The combination reaction C6H5CH2
+ C6H5CH2
(+M)
→ C14H14
(+M) was studied over the pressure range 0.03–900 bar and the temperature range 250–400 K. Helium, argon, xenon, N2 and CO2 were employed as bath gases. Benzyl radicals were generated by H abstraction from toluene by Cl atoms formed via laser photolysis of Cl2 at 308 nm. Benzyl radicals were monitored by time-resolved transient UV absorption at 253 nm. The observed combination rates were pressure independent over the range 0.04–0.45 bar in CO2 and 0.03–5 bar in argon which identifies a limiting “high-pressure” value of rate constant within the energy-transfer mechanism, kET∞(T)
=
(4.1 ± 0.3)
× 10−11
(T/300 K)−0.23 cm3 molecule−1 s−1. Although the reaction has clearly reached the “high-pressure limit”

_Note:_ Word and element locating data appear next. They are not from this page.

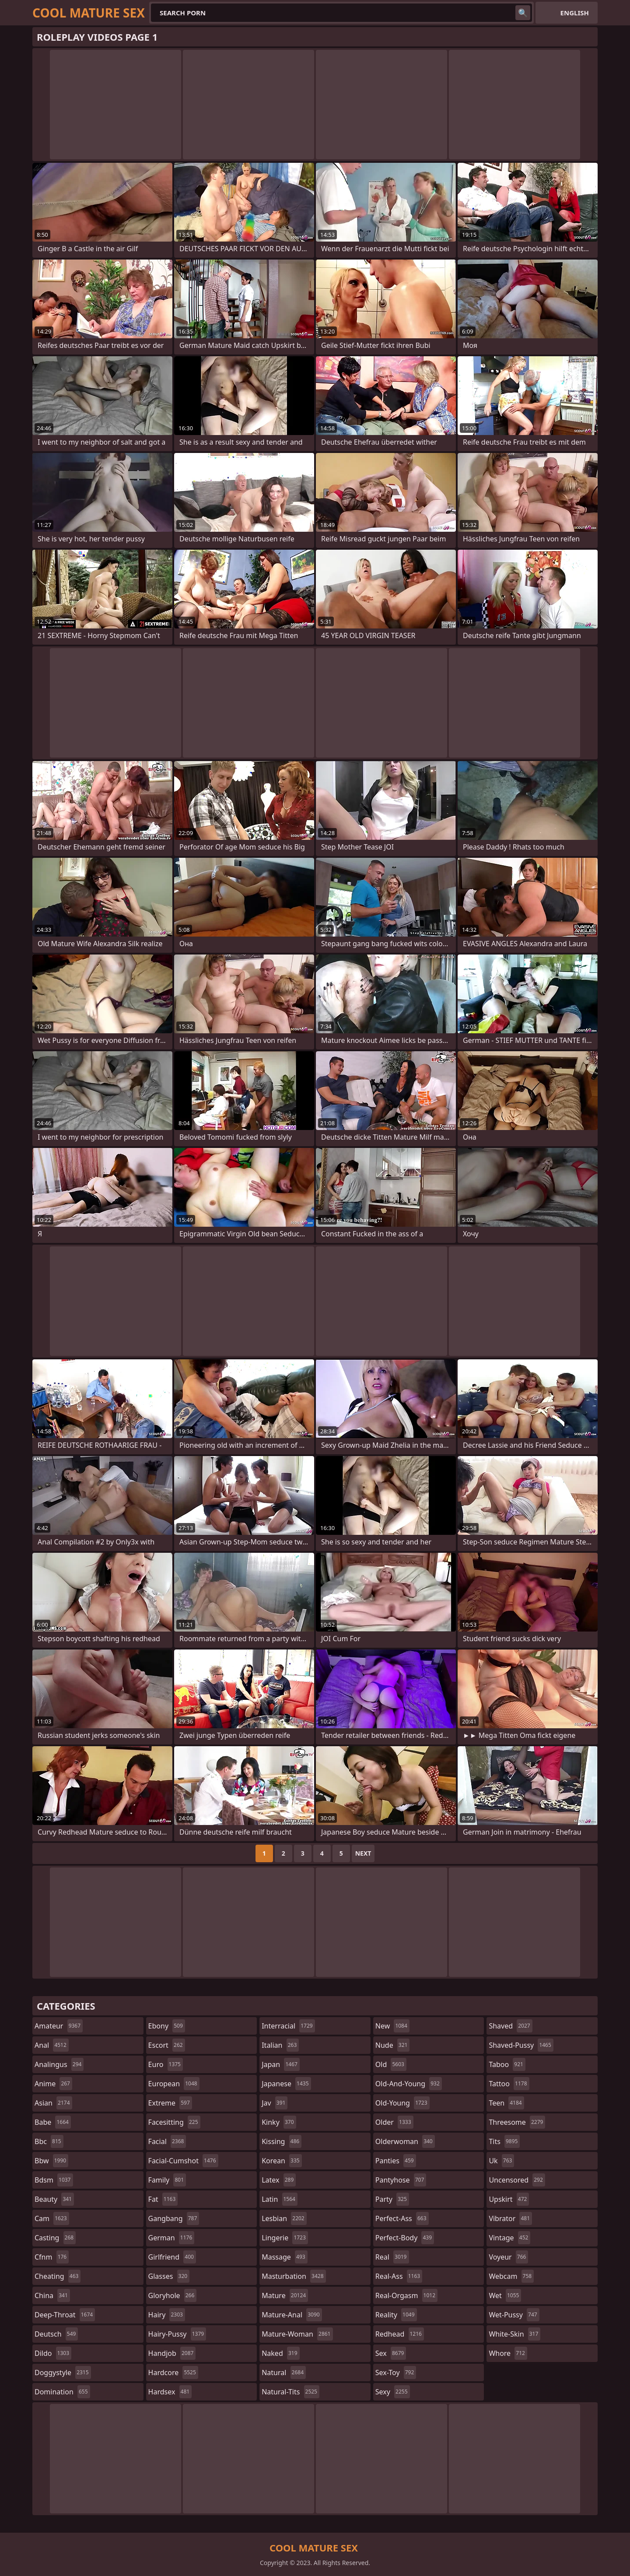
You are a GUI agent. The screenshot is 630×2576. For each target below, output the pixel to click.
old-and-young (408, 2083)
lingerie (285, 2237)
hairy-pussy (177, 2334)
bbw (51, 2160)
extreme (170, 2102)
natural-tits (290, 2391)
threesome (517, 2122)
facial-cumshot (183, 2160)
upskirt (509, 2199)
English (574, 12)
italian (280, 2045)
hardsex (170, 2391)
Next (363, 1853)
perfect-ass (402, 2218)
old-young (402, 2102)
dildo (53, 2353)
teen (506, 2102)
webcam (511, 2276)
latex (279, 2179)
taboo (507, 2064)
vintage (509, 2237)
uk (501, 2160)
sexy (392, 2391)
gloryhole (172, 2295)
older (394, 2122)
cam (52, 2218)
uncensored (517, 2179)
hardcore (173, 2372)
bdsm (54, 2179)
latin (280, 2199)
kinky (279, 2122)
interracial (288, 2025)
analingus (59, 2064)
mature (285, 2295)
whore (508, 2353)
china (52, 2295)
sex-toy (395, 2372)
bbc (49, 2141)
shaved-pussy (521, 2045)
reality (396, 2314)
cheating (57, 2276)
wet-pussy (514, 2314)
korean (282, 2160)
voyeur (508, 2257)
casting (55, 2237)
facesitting (174, 2122)
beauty (54, 2199)
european (174, 2083)
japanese (286, 2083)
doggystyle (63, 2372)
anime (53, 2083)
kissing (281, 2141)
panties (395, 2160)
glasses (169, 2276)
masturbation (294, 2276)
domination (62, 2391)
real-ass (398, 2276)
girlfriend (172, 2257)
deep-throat (65, 2314)
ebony (166, 2025)
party (392, 2199)
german (171, 2237)
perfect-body (404, 2237)
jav (274, 2102)
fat (163, 2199)
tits (504, 2141)
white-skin (514, 2334)
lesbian (284, 2218)
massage (284, 2257)
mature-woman (297, 2334)
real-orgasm (406, 2295)
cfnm (52, 2257)
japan (281, 2064)
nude (392, 2045)
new (392, 2025)
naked (280, 2353)
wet (505, 2295)
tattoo (509, 2083)
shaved (510, 2025)
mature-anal (292, 2314)
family (167, 2179)
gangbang (174, 2218)
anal (52, 2045)
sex (390, 2353)
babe (53, 2122)
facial (167, 2141)
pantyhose (401, 2179)
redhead (399, 2334)
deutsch (56, 2334)
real (392, 2257)
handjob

(kET∞) at pressures below 1 bar, a further increase of the rate constants was observed when the pressure of the bath gas was raised above ∼5 bar. At much higher pressures finally the rate constants decrease when diffusion-controlled kinetics takes over. The degree of enhancement of the combination rates beyond the “high-pressure limit” was found to depend on the bath gas, increasing in the order He < N2
≈ Ar < CO2. The enhancement was most prominent at low temperatures. Measurements of transient UV absorption spectra of benzyl radicals, over the pressure range 5–30 bar of CO2 at 300 K, confirmed that an only small pressure-dependent solvatochromic shift of benzyl radicals cannot be responsible for the observation of enhanced rate constants. Instead, the results clearly point toward a significant effect of van der Waals clustering, i.e. of “radical-complex” formation, on the combination reaction kinetics in the gas–liquid transition range. An analysis in terms of statistical adiabatic channel/classical trajectory calculation (SACM/CT) appears to provide a consistent description.